In a consumer-expectation failure-to-perform case, courts have recognized that it is not always necessary to present expert testimony. Instead, the plaintiffs can argue that based on the plaintiffs’ everyday experience with a product, that the jury can apply its own common sense to determine if the defendant violated a minimum safety standard. S parks v. Owens-Illinois, 32 Cal. App. 4th 461, 38 Cal. Rptr. 2d (Cal. App. 1st Dist. 1995).
The 10th Circuit, has applied Oklahoma law to find no liability in failure to warn cases. Of note are two cases involving women who suffered mesothelioma which was allegedly caused by laundering their husbands’ asbestos-filled clothes. In each case, the court held that since the deceased woman had not been a user of the asbestos product or present where the asbestos product was used, they had no basis on which to make a duty-to-warn claim. Carel v. Fiberboard Corp., 74 F.3d 1248 (10th Cir. 1996), Rohrbaugh v. Celotex Corp., 53 F.3d 1181 (10th Cir. 1995).
Defendants often raise the issue of the state-of-the art/science when defending asbestos cases. A California court held that a state-of-the art/science defense was not relevant to an ordinary consumers’ expectations in Morton v. Owens-Corning, 33 Cal. App. 4th 1529 40 Cal. Rptr. 2d 22 (Cal. App. 1st Dist. 1995).

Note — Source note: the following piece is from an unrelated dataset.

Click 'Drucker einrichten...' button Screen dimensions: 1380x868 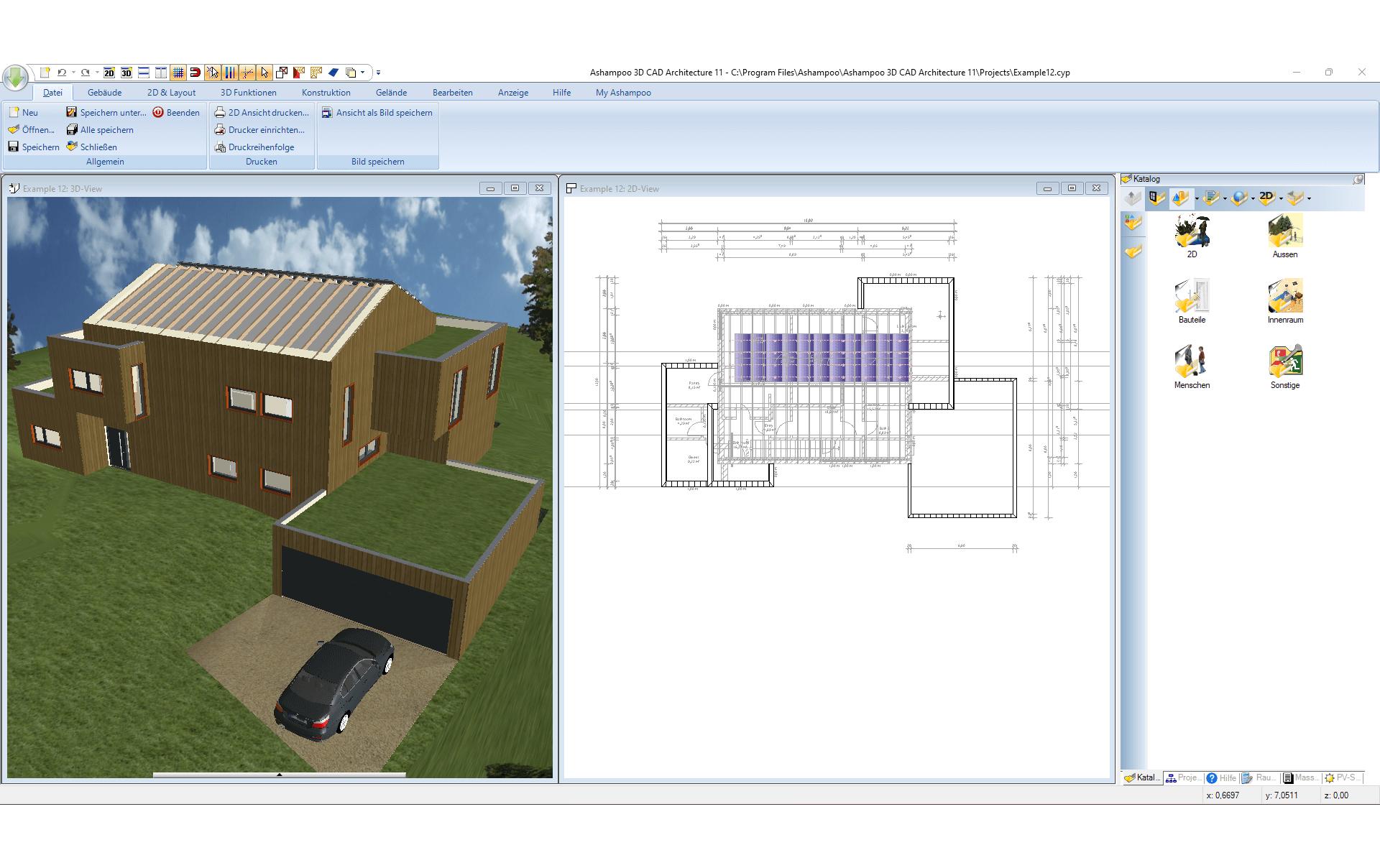click(x=259, y=130)
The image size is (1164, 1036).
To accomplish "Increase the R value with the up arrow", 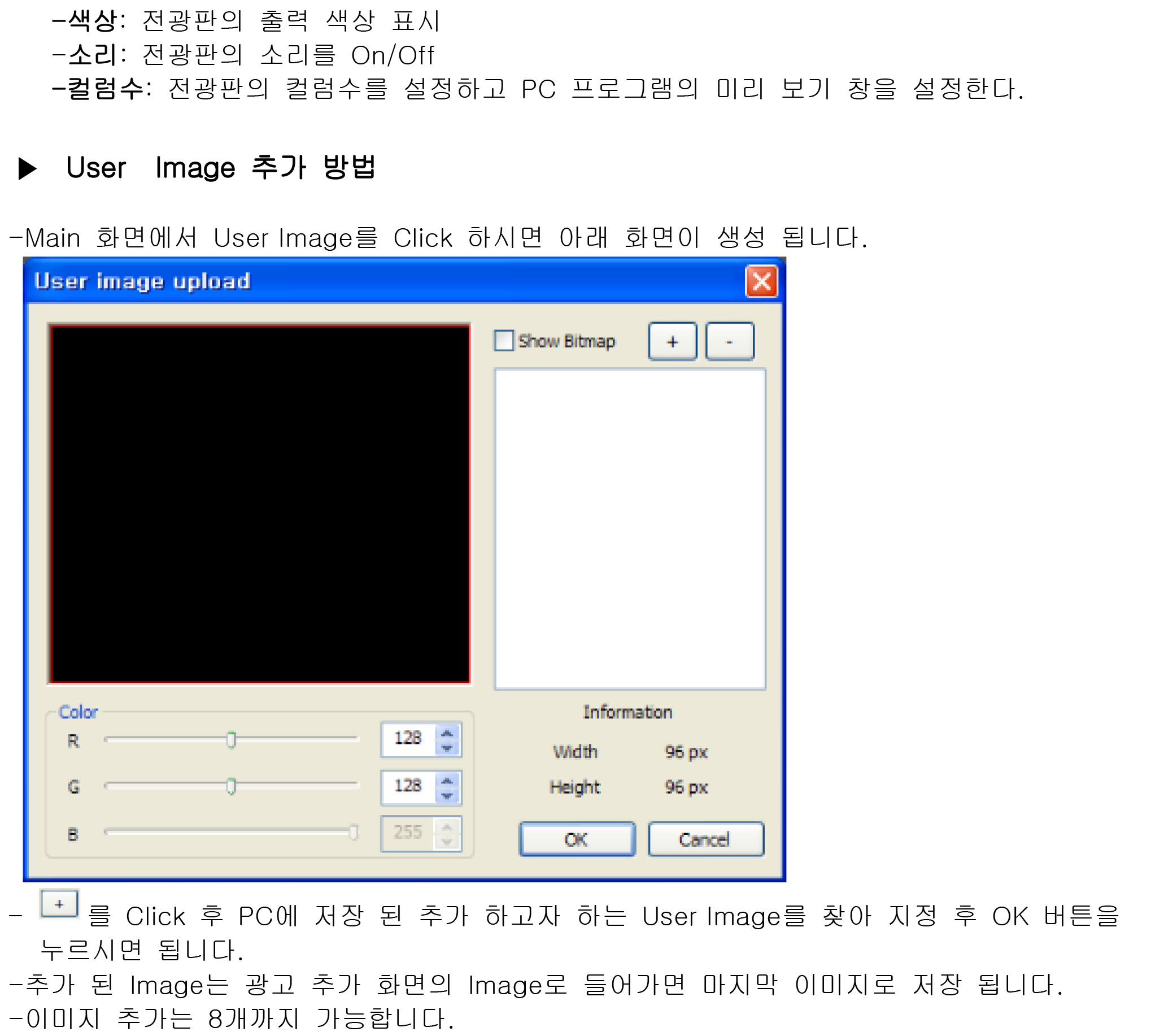I will 447,734.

The state-of-art defense was deemed admissible and relevant in a failure-to-warn case, on the theory that the defendant must have state-of-the art knowledge to be in a position to warn. Anderson v. Owens-Corning, 810 P.2d 549, 53 Cal. 3d 1987 (Cal. 1991). Finally, it has been successfully argued to a California court that in an asbestos case involving multiple manufacturer and suppliers, where it is impossible to determine which is responsible, that an alternative liability theory stating the burden shifts to defendants should be submitted in a jury instruction. Coughlin v. Owens-Illinois, 950 P.2d 57, 27 Cal. Rptr. 2d 214 (Cal. App. 1st Dist. 1993). Although the facts are clearly distinguishable, this may be an issue that could be argued successfully in Utah, based on the Utah Supreme Court’s decision, Tingey v. Christensen, 987 P.2d 588 (Utah 1999), an automobile case involving two distinct injuries.
Asbestos litigation, although somewhat new to Utah, has been a successful area of practice for plaintiffs’ lawyers in other jurisdictions. It is my belief that with a strong product and medical investigation, Utah lawyers can enjoy the same kind of success.